Je rends une rapide visite rendue à l'étoile double Epsilon Monocerotis, facile à dédoubler, et dont la composante la plus brillante semble plus chaude que sa compagne. Cette visite ne suscite pas un grand enthousiasme, et nous filons vers NGC 2244, l'amas ouvert situé au coeur de la nébuleuse de la Rosette. L'ensemble est trop large pour le C8, et c'est encore une fois aux jumelles que nous entreprenons son exploration, à la recherche de quelques traces de ladite nébuleuse. Mais rien de bien probant, là encore.

Le nez rivé sur mes cartes, je pars à la recherche d'autres objets à découvrir, quand un bolide passe au-dessus de notre tête.
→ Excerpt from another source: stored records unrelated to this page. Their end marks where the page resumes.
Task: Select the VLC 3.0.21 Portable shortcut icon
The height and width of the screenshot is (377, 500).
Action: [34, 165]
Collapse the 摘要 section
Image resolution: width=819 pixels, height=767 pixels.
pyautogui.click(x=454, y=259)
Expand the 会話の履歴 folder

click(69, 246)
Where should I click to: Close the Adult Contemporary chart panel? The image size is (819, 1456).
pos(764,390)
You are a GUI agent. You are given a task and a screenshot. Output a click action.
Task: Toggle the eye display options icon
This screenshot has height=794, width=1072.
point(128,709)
Et évidemment, je n'ai rien vu...

Tant pis, continuons !

Me voilà maintenant sur NGC 2301, un amas ouvert des plus étranges, . En gros, pour ceux qui ne le connaissent pas encore, NGC 2301 apparait à l'oculaire comme une barre verticale d'étoile, qui dessine une sorte de symbole d'intégrale, du milieu de laquelle part, à 90°, une barre horizontale moitié plus courte, barre qui se termine par une sorte de bec... L'ensemble compte une cinquantaine d'étoiles, et occupe tout le champ du 35mm.

NGC 2301 donnera lieu aux descriptions les plus surréalistes de la soirée, qui pourraient se traduire ainsi:

Guy :"On dirait un cygne... sans la queue, mais avec un bec de canard!"
Moi :" Ouiii, tu as raison, c'est Donald!"

A quelques degrés de là, je glisse sur NGC 2324, un autre amas ouvert, plus compact et aux contours irréguliers et aux étoiles beaucoup plus faibles - une quarantaine d'étoiles visibles en vision décalée. Joli.

Guy, à la recherche de la tête de cheval, fait face à un impair. Il tombe finalement sur NGC 2024, la "flame nebula", située juste à côté, à proximité d'Alnitak, la brillante étoile de l'extrémité est de la ceinture d'Orion. Noyée dans la lumière d'Alnitak, la nébuleuse n'a rien d'évident. Mais l'épaisse bande sombre qui coupe la nébuleuse ressort par contraste sur le fond du ciel. L'obscurité nichée entre les étoiles sert alors de repère, et la flamme devient beaucoup plus évidente. Je ne manquerai pas de lui rendre visite à nouveau, et cette fois, le crayon à la main. Voilà qui clôt, au moins pour cette soirée, le chapitre "Orion"

Je file maintenant vers les Gémeaux. Au menu, NGC 2266, un amas ouvert. Il dessine grossièrement un triangle, avec l'un des bords limité par une série d'étoiles plus brillantes, la plus lumineuse étant située à la pointe.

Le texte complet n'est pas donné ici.